The University of Florida Whitney Laboratory for Marine Bioscience is excited to announce the return of the Evenings at Whitney Lecture Series in fall 2023. The first lecture of the fall series, hosted by the Whitney Laboratory, will be Thursday, September 14, 2023, at 7 p.m. with the program titled “Tracking global biodiversity by harnessing the wind”. Elizabeth Clare, PhD, Professor of Biology at York University, will be the speaker.

This free lecture will be presented in person at the UF Whitney Laboratory Lohman Auditorium, 9505 Ocean Shore Boulevard, in St. Augustine. Those interested also have the option of registering to watch via Zoom live the night of the lecture.

Register to watch online

https://ufl.zoom.us/webinar/register/WN_Qh61zq8MQvenHsh8qJ4

The accelerating loss of biodiversity is threatening ecosystems on a global scale with up to 69% declines reported in populations of plants and animals around the world. International agreements ask countries to report on biodiversity inventories and monitor shifts in community composition. However, quantifying biodiversity anywhere is a challenge and monitoring continual change is impossible at almost any scale. A commonly stated problem is that the required infrastructure for global monitoring does not exist. However, such a system may already be operating, quietly in almost every country on earth unnoticed.

In this presentation Dr. Clare will describe the power of “environmental” or “eDNA”, a type of genetic material which seems to exist all around us all the time, an almost invisible source of information found in the water, soils and even the air we breathe. She will describe how it has been used as a tool for decades in the study of aquatic life but how we are quickly realizing that its most extraordinary power might actually be on land.

We now have evidence that globally distributed and highly regulated air monitoring networks have been gathering local biodiversity data in the form of eDNA for decades as a result of their routine functioning, but the ecological significance of these samples has gone unnoticed. In some regions, samples have been stored for decades, presenting the potential for high resolution ecological time series data, often sampled daily or weekly. This material from thousands of existing globally deployed stations could provide an extraordinary opportunity for detailed monitoring of life on land using an existing, replicated transnational design - and these networks are already in operation.
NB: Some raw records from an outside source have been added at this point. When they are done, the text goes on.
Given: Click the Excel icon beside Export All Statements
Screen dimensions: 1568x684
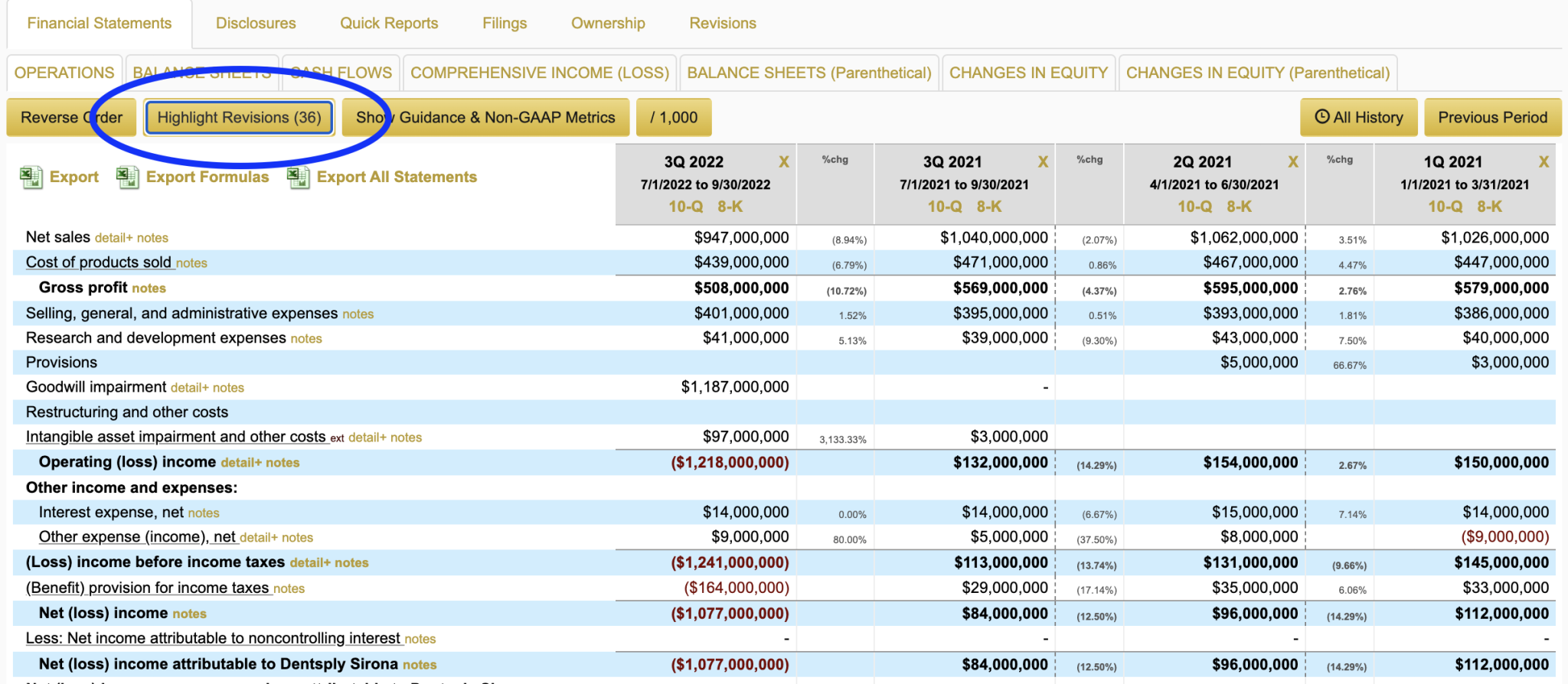Looking at the screenshot, I should coord(298,178).
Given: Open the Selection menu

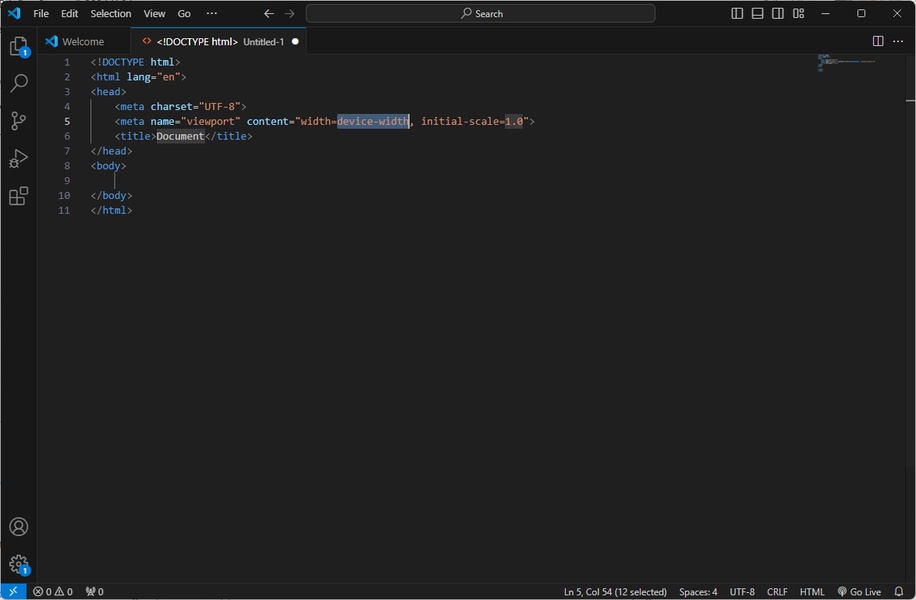Looking at the screenshot, I should click(110, 14).
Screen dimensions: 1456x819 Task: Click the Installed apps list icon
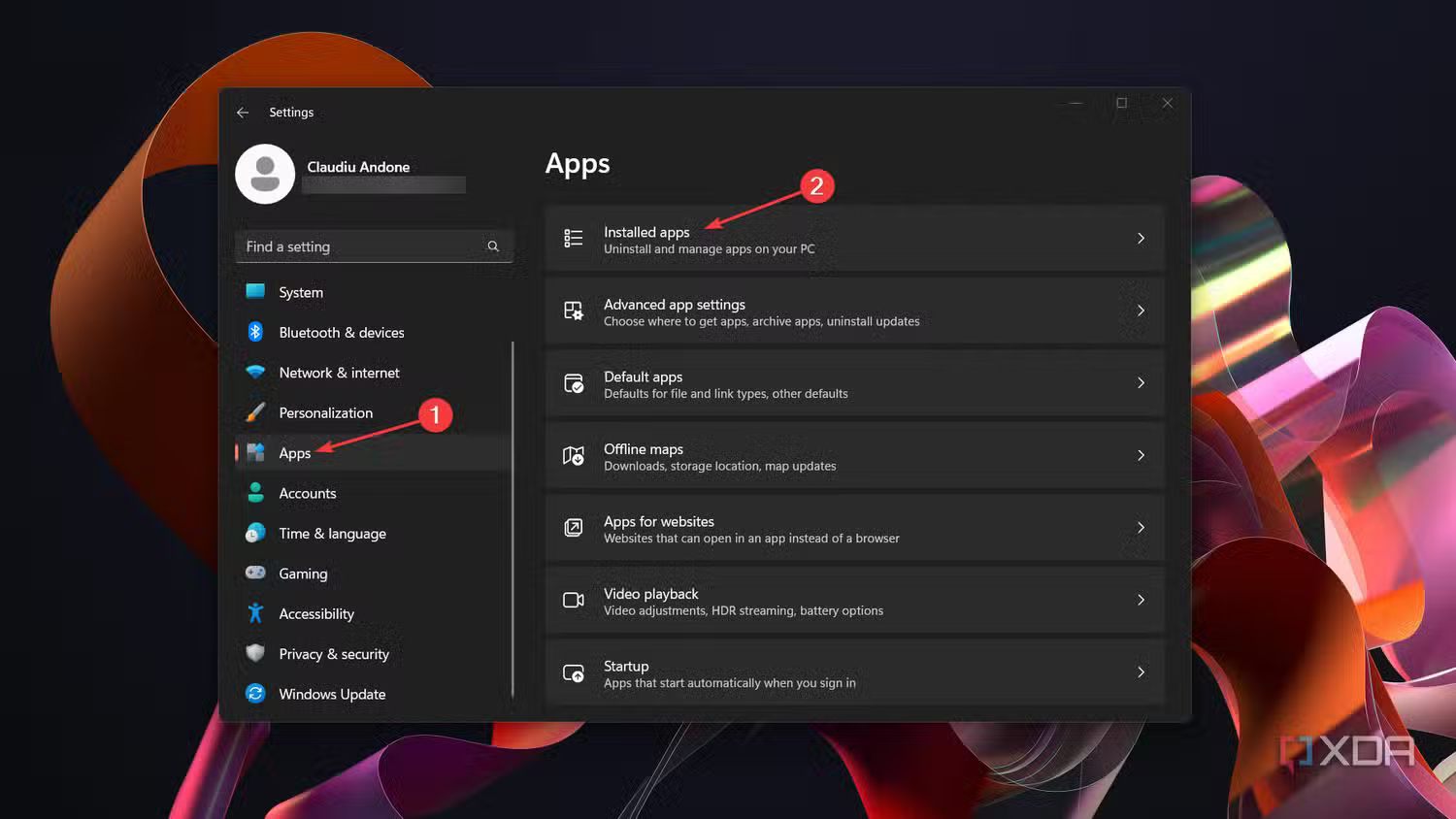[x=574, y=239]
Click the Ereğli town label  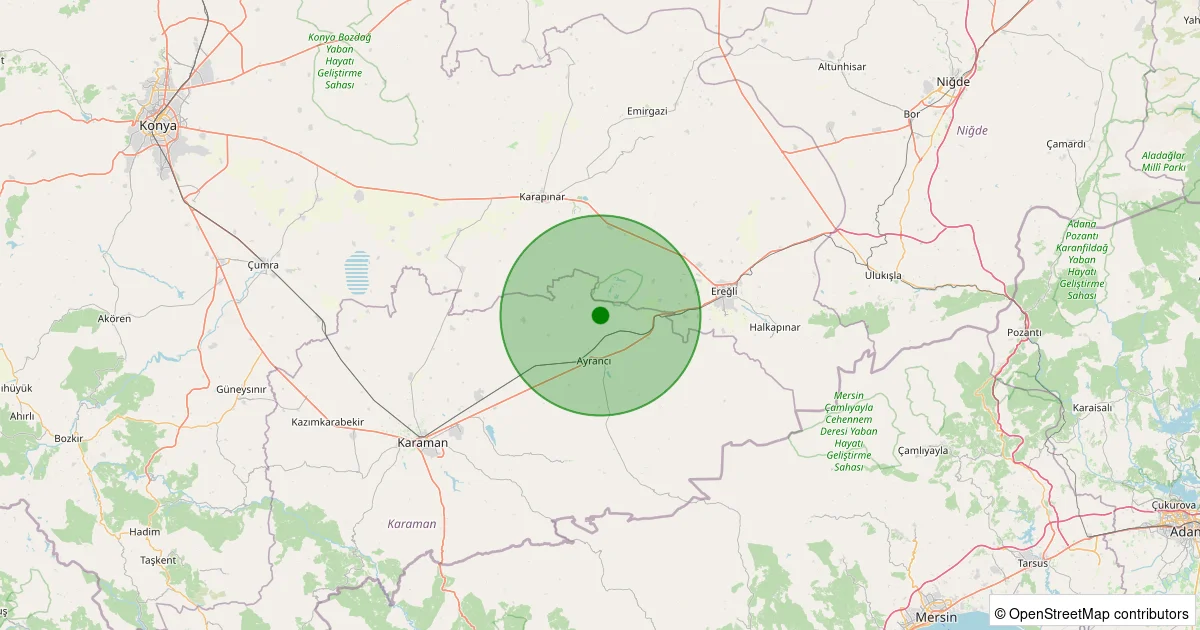click(723, 291)
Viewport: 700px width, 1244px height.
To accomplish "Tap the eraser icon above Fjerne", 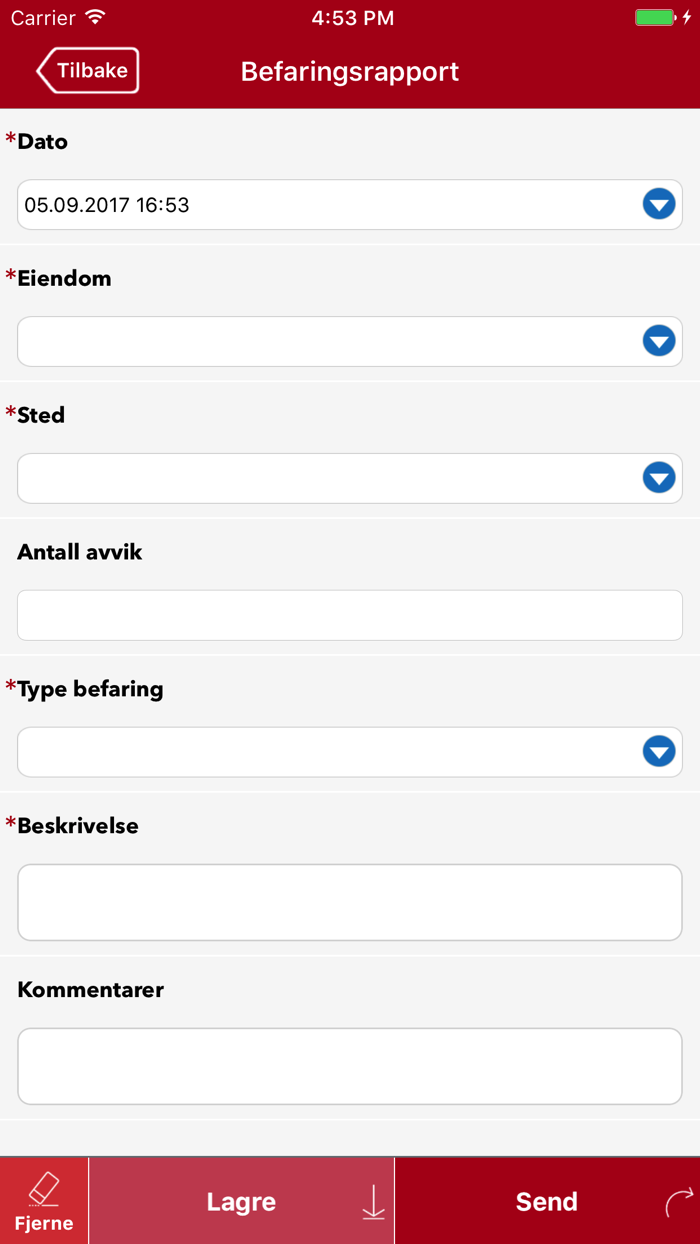I will [44, 1189].
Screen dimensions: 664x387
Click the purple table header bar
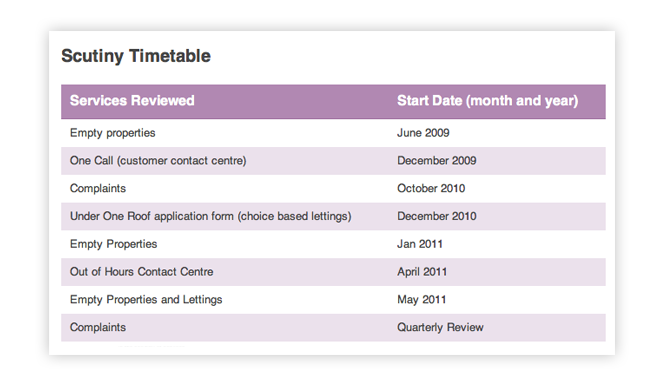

This presentation will be a story, about how unusual collaborations and an accidental conversation between physicists and biologists might solve a crisis in global biodiversity monitoring and she will speculate on how we might be one day soon be able to read planetary diversity in same way we read the weather forecast, giving us insights into our changing global ecology on a scale and speed never before possible.

Elizabeth Clare, PhD

Prof Elizabeth Clare completed her PhD at the University of Guelph in Canada and then a NSERC fellowship at the University of Bristol UK. She was appointed as a member of faculty at Queen Mary University of London in 2013 and moved to York University in Toronto Canada in 2021. The Clare Lab specializes in the use of DNA based tools for the description and analysis of Biodiversity. Her background is in the taxonomy and diversity of central american bats and Elizabeth was one of the first people in the world to use DNA metabarcoding to study dietary ecology, publishing dozens of scientific papers on the interactions between predators and prey, pollinators and flower and parasites and hosts using these tools. In addition to her work on dietary ecology and food webs, she has helped develop a number of tools to collect and study DNA that moves through the environment including the use of DNA from terrestrial vertebrates found in the guts of leaches and dung beetles and aquatic populations in rivers. Most recently her team demonstrated for the first time that the DNA from terrestrial mammals and birds can be collected directly from air samples and this has quickly moved to develop non-invasive systems to study terrestrial species at risk and a new discovery that the world’s air quality monitoring networks have been capturing and storing data required to monitor terrestrial biodiversity at a global scale unnoticed for decades. Through her work in the global “BIOSCAN” program they are attempting to establish systems to monitor life on earth on a scale never before attempted.